9. Variant: Count of Smaller Numbers After Self (LeetCode 315)¶

Problem: For each nums[i], count how many nums[j] (j > i) are smaller than nums[i]. Delta from Base: Use BIT to count inversions with coordinate compression. Role: VARIANT demonstrating BIT for counting/frequency problems.

9.1 Key Insight¶

Process array right to left. For each element: 1. Query: "How many elements smaller than current have we seen?" 2. Update: "Add current element to the data structure"

This requires coordinate compression since values can be large (-10^4 to 10^4).

9.2 Coordinate Compression¶

# Map values to ranks 1..n
sorted_unique = sorted(set(nums))
rank = {v: i + 1 for i, v in enumerate(sorted_unique)}

# Now use ranks instead of values in BIT

9.3 Solution: Fenwick Tree with Coordinate Compression¶

class Solution:
    def countSmaller(self, nums: List[int]) -> List[int]:
        if not nums:
            return []

        # Coordinate compression
        sorted_unique = sorted(set(nums))
        rank_map = {v: i + 1 for i, v in enumerate(sorted_unique)}
        n = len(sorted_unique)

        # BIT for counting
        tree = [0] * (n + 1)

        def lowbit(x: int) -> int:
            return x & (-x)

        def update(i: int) -> None:
            """Increment count at rank i."""
            while i <= n:
                tree[i] += 1
                i += lowbit(i)

        def query(i: int) -> int:
            """Count elements with rank <= i."""
            total = 0
            while i > 0:
                total += tree[i]
                i -= lowbit(i)
            return total

        result = []
        # Process right to left
        for num in reversed(nums):
            rank = rank_map[num]
            # Count elements smaller than current (rank - 1)
            count = query(rank - 1)
            result.append(count)
            # Add current element
            update(rank)

        return result[::-1]

9.4 Why Right to Left?¶

Direction	"Smaller after self"	Implementation
Left to Right	Need to query "future" elements	❌ Impossible
Right to Left	Seen elements = elements to the right	✅ Natural

9.5 Alternative: Merge Sort with Counting¶

class Solution:
    def countSmaller(self, nums: List[int]) -> List[int]:
        counts = [0] * len(nums)
        indexed = [(num, i) for i, num in enumerate(nums)]

        def merge_sort(arr):
            if len(arr) <= 1:
                return arr

            mid = len(arr) // 2
            left = merge_sort(arr[:mid])
            right = merge_sort(arr[mid:])
            return merge(left, right)

        def merge(left, right):
            result = []
            i = j = 0
            while i < len(left) and j < len(right):
                if left[i][0] <= right[j][0]:
                    # Count: j elements in right are smaller
                    counts[left[i][1]] += j
                    result.append(left[i])
                    i += 1
                else:
                    result.append(right[j])
                    j += 1
            while i < len(left):
                counts[left[i][1]] += j
                result.append(left[i])
                i += 1
            result.extend(right[j:])
            return result

        merge_sort(indexed)
        return counts

9.6 Complexity¶

Approach	Time	Space
BIT + Compression	O(n log n)	O(n)
Merge Sort	O(n log n)	O(n)

9.7 Trace Example (BIT)¶

nums = [5, 2, 6, 1]
ranks: {1:1, 2:2, 5:3, 6:4}

Process right to left:
  i=3: num=1, rank=1, query(0)=0, update(1)  → count=0
  i=2: num=6, rank=4, query(3)=1, update(4)  → count=1
  i=1: num=2, rank=2, query(1)=1, update(2)  → count=1
  i=0: num=5, rank=3, query(2)=2, update(3)  → count=2

Result (reversed): [2, 1, 1, 0] ✓

10. Advanced: Count of Range Sum (LeetCode 327)¶

Problem: Count subarrays where lower <= sum(nums[i..j]) <= upper.
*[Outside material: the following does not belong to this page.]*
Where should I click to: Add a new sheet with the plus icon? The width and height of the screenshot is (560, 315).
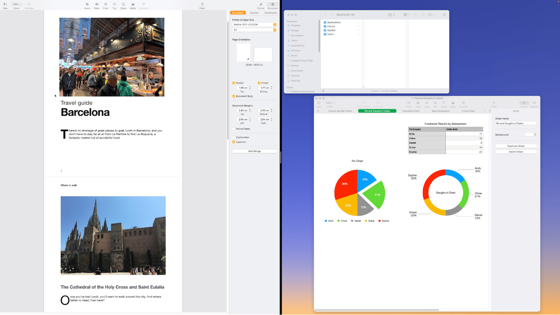click(x=318, y=111)
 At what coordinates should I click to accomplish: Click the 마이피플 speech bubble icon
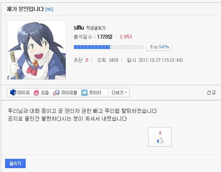pyautogui.click(x=56, y=93)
Delta from Base: Combine prefix sum with BIT/Segment Tree for range counting. Role: ADVANCED combining prefix sum insight with range data structures.

10.1 Key Insight¶

For subarray sum [i..j] to be in [lower, upper]: - lower <= prefix[j+1] - prefix[i] <= upper - Rearrange: prefix[j+1] - upper <= prefix[i] <= prefix[j+1] - lower

For each j, count how many previous prefix[i] fall in [prefix[j+1]-upper, prefix[j+1]-lower].

10.2 The Challenge¶

Prefix sums can be large and negative → need coordinate compression
Need to count elements in a range efficiently → BIT or Segment Tree
Process left to right, adding prefix sums as we go

10.3 Solution: Merge Sort (Cleaner for This Problem)¶

class Solution:
    def countRangeSum(self, nums: List[int], lower: int, upper: int) -> int:
        # Compute prefix sums
        prefix = [0]
        for num in nums:
            prefix.append(prefix[-1] + num)

        self.count = 0

        def merge_sort(arr: List[int]) -> List[int]:
            if len(arr) <= 1:
                return arr

            mid = len(arr) // 2
            left = merge_sort(arr[:mid])
            right = merge_sort(arr[mid:])
            return merge(left, right)

        def merge(left: List[int], right: List[int]) -> List[int]:
            # Count valid pairs (i from left, j from right means i < j in original)
            j_low = j_high = 0
            for prefix_i in left:
                # Find range [prefix_i + lower, prefix_i + upper] in right
                while j_low < len(right) and right[j_low] < prefix_i + lower:
                    j_low += 1
                while j_high < len(right) and right[j_high] <= prefix_i + upper:
                    j_high += 1
                self.count += j_high - j_low

            # Standard merge
            result = []
            i = j = 0
            while i < len(left) and j < len(right):
                if left[i] <= right[j]:
                    result.append(left[i])
                    i += 1
                else:
                    result.append(right[j])
                    j += 1
            result.extend(left[i:])
            result.extend(right[j:])
            return result

        merge_sort(prefix)
        return self.count

10.4 Solution: BIT with Coordinate Compression¶

class Solution:
    def countRangeSum(self, nums: List[int], lower: int, upper: int) -> int:
        # Compute prefix sums
        prefix = [0]
        for num in nums:
            prefix.append(prefix[-1] + num)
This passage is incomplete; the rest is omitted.